Good to se you have it working for you earning its keep.


----------



## glenway (Mar 27, 2011)

Heck yeah!


----------



## youngdon (Mar 10, 2010)

I'm with knapper, It's great that you restored it, even greater that you use it the way a tractor should be used.


----------



## glenway (Mar 27, 2011)

If I had sold it or if I did not use it, I'd have to get another one to do the job. Yup. It's my snowplow and it needs some exercise just like the rest of us. Things go bad just sitting around.


----------



## Mo Mo (Sep 16, 2016)

Nice tractor GW. I am envious of the snow for sure! It's been warm here in Colorado. We haven't had a good snow on the front range yet.


----------



## pokeyjeeper (Sep 5, 2013)

Good to see her working thanks for sharing


----------



## Larry (Dec 2, 2010)

Looks good Glen! Nice toy indeed!


----------



## hassell (Feb 9, 2010)

`Great pic., how does the front tires work out when steering - maybe a chain on 1 !!


----------



## glenway (Mar 27, 2011)

No issues with the front tires. In fact, the steering has never been so good after the steering box was repaired during the summer work. Any chains would seem to mess it up, because the snow actually makes it more effortless - almost like power steering. That heavy 6-foot plow and mount cantilevered over the wheels applies a lot of down pressure. Couldn't be happier with it as is.

But, looking out the window this morning, the rig's gonna get a good workout today. I don't know how much snow fell but there's a lot more than when that picture was taken yesterday afternoon.

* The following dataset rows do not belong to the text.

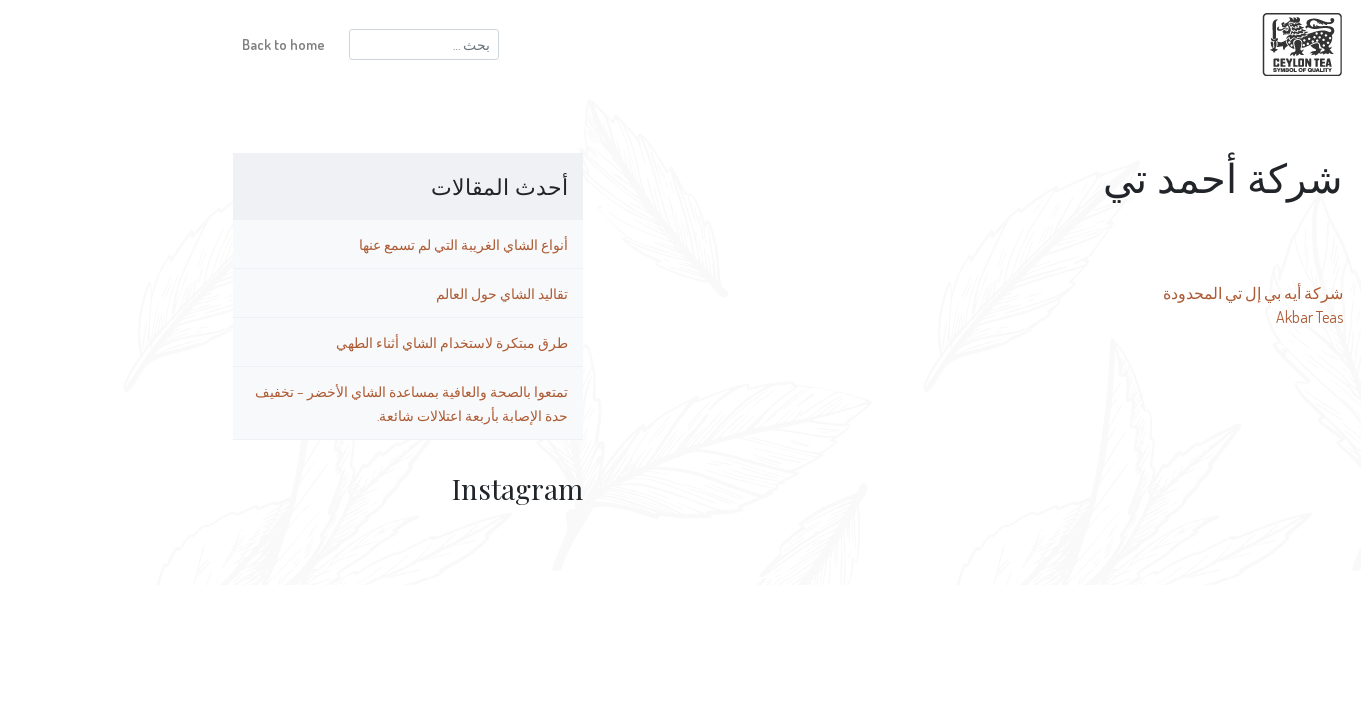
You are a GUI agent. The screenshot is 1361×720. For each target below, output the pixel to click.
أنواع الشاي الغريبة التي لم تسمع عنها (356, 244)
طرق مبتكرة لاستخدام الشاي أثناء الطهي (345, 342)
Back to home (176, 44)
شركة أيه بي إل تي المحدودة (1146, 293)
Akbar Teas (1202, 317)
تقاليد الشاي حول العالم (395, 293)
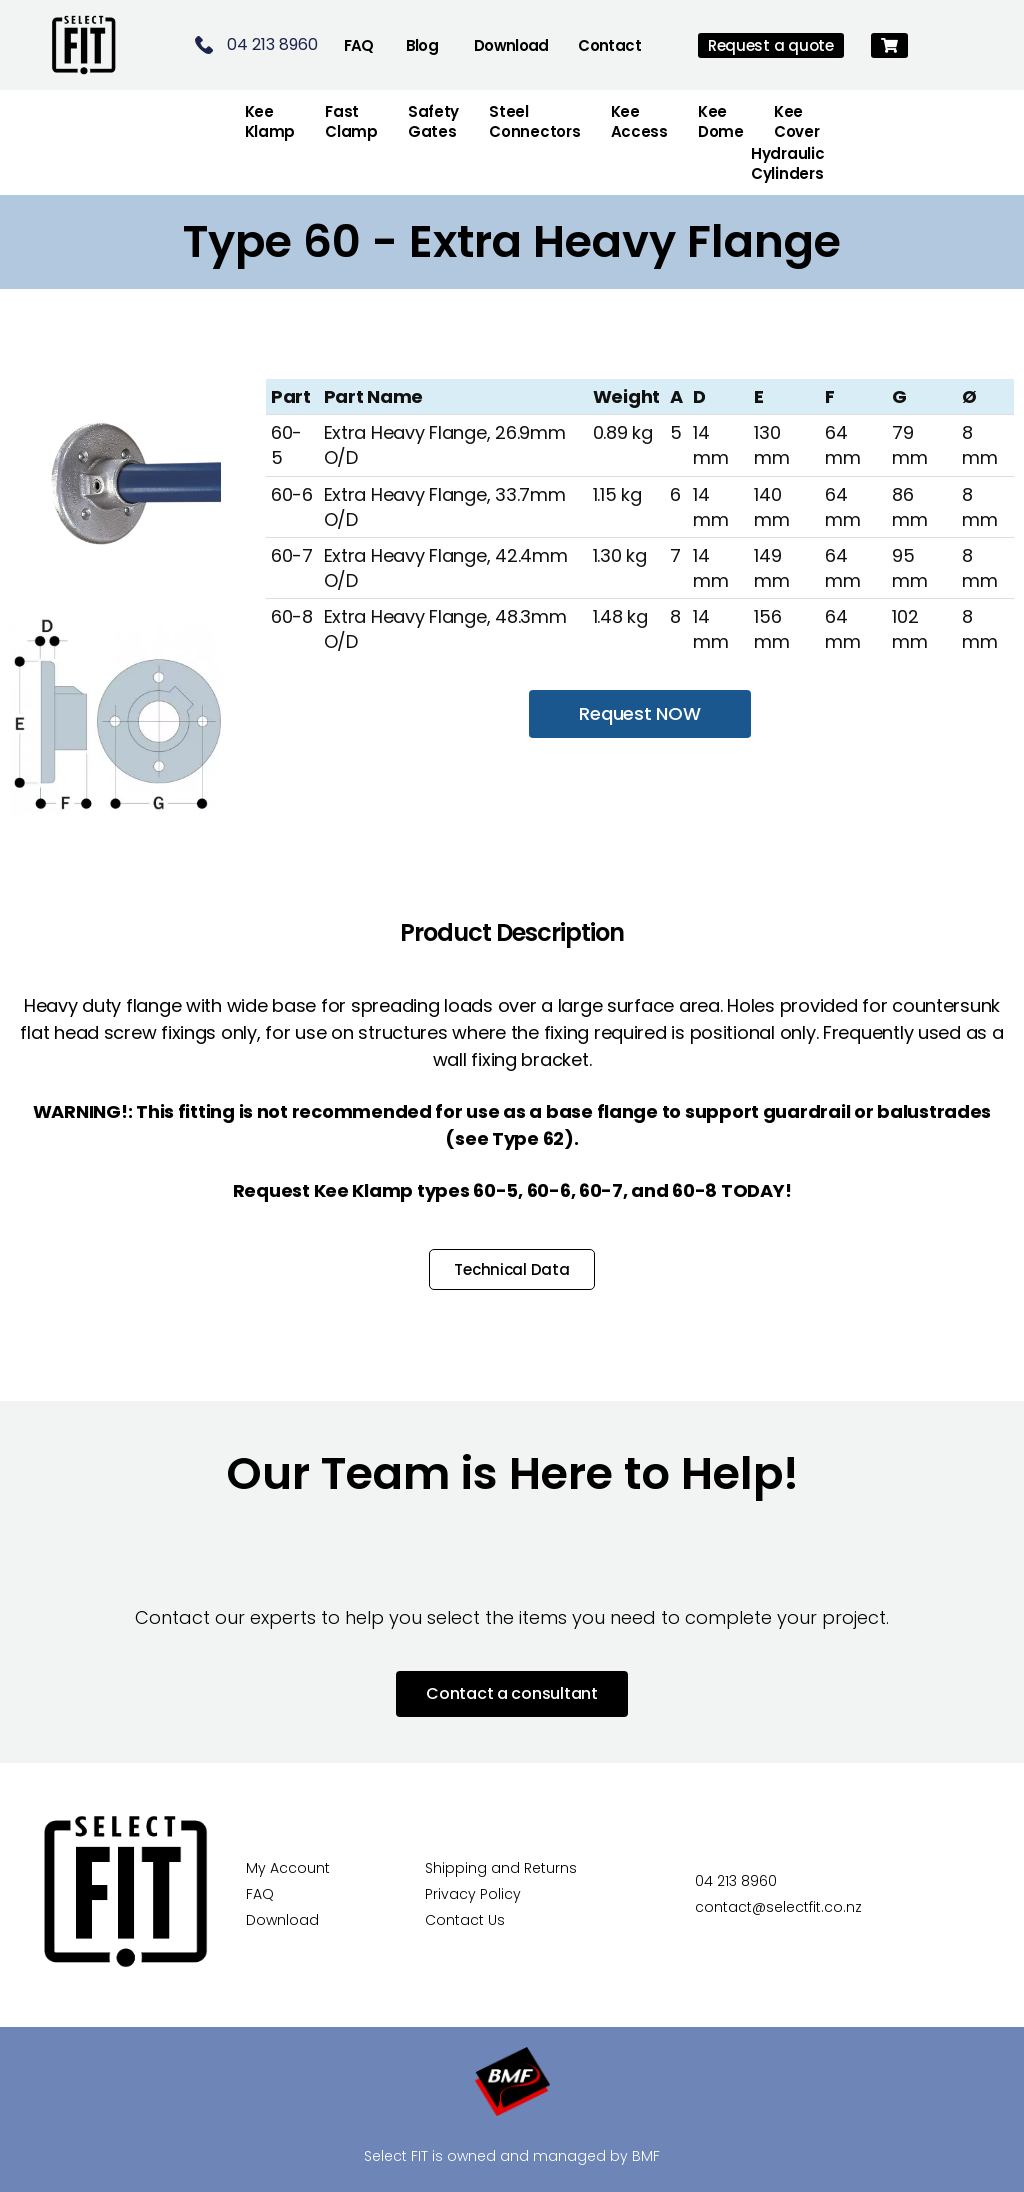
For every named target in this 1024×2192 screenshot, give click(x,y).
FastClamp (351, 121)
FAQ (359, 45)
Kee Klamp (270, 121)
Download (511, 45)
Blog (422, 45)
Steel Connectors (534, 121)
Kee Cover (797, 121)
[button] (889, 45)
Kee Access (639, 121)
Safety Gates (433, 121)
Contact (609, 45)
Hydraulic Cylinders (788, 163)
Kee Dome (721, 121)
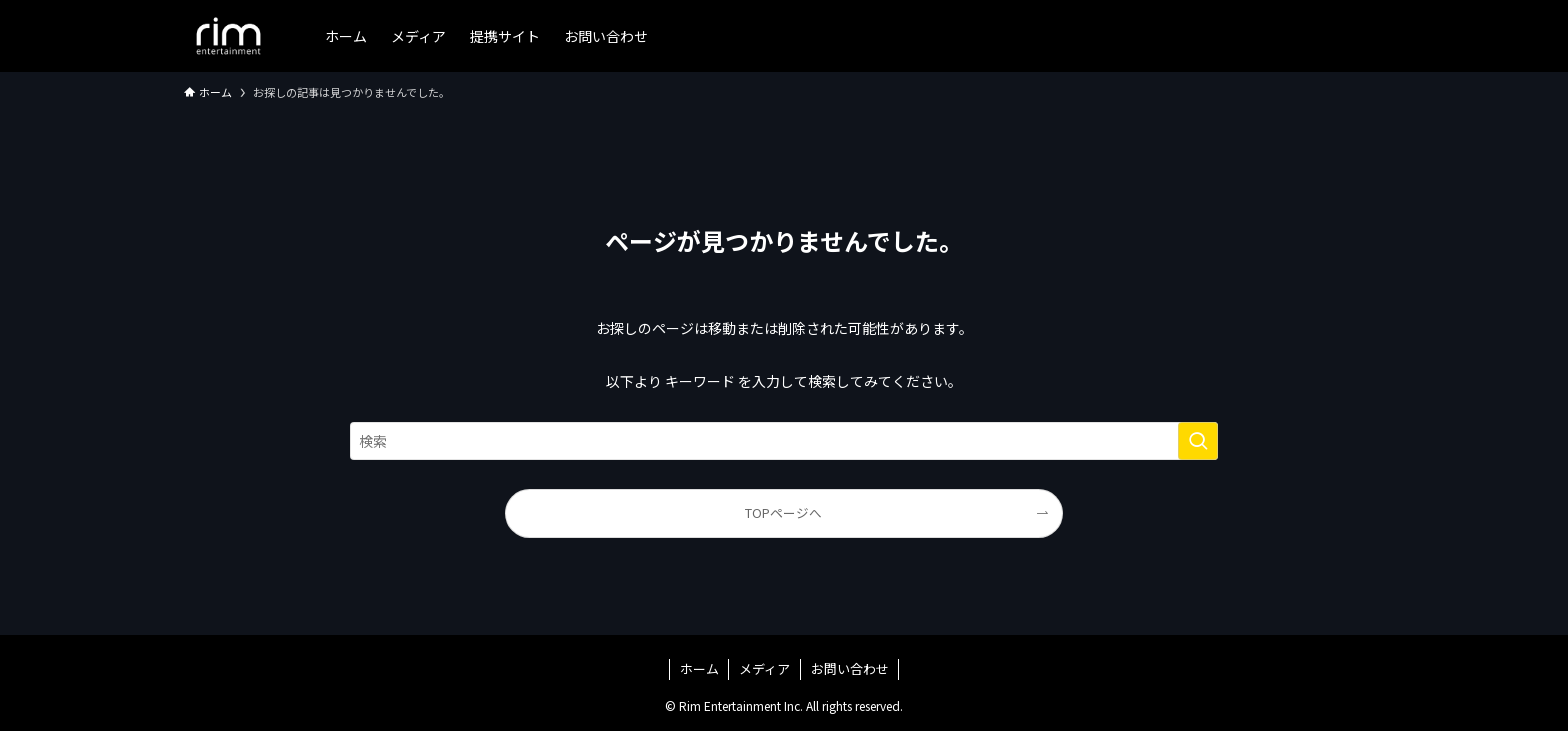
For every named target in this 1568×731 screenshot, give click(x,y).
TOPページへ (783, 512)
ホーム (699, 668)
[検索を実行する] (1198, 441)
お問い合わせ (850, 668)
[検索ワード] (784, 441)
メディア (764, 668)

Got a call from a friend who wants to go deer hunting at my place tomorrow. Should be a real adventure; this is the stuff I live and work for.

Thanks for the uplifting comments, men.


----------



## prairiewolf (Feb 19, 2012)

Who needs a snow blower, lol Great pic Glen, we still havent gotten any snow. I have lived in the Az high country for 22+ yrs and this might be the first year with no snow for Christmas.


----------



## glenway (Mar 27, 2011)

We ended up with about 10 inches in this dose. Plowed out this morning.

Went out to check on things and glad I did. Some of the hub blinds collapsed but popped right back into shape after getting the snow off. Poked along and made some trails for tomorrow's hunt in the 6 WD International. That was fun, too.


----------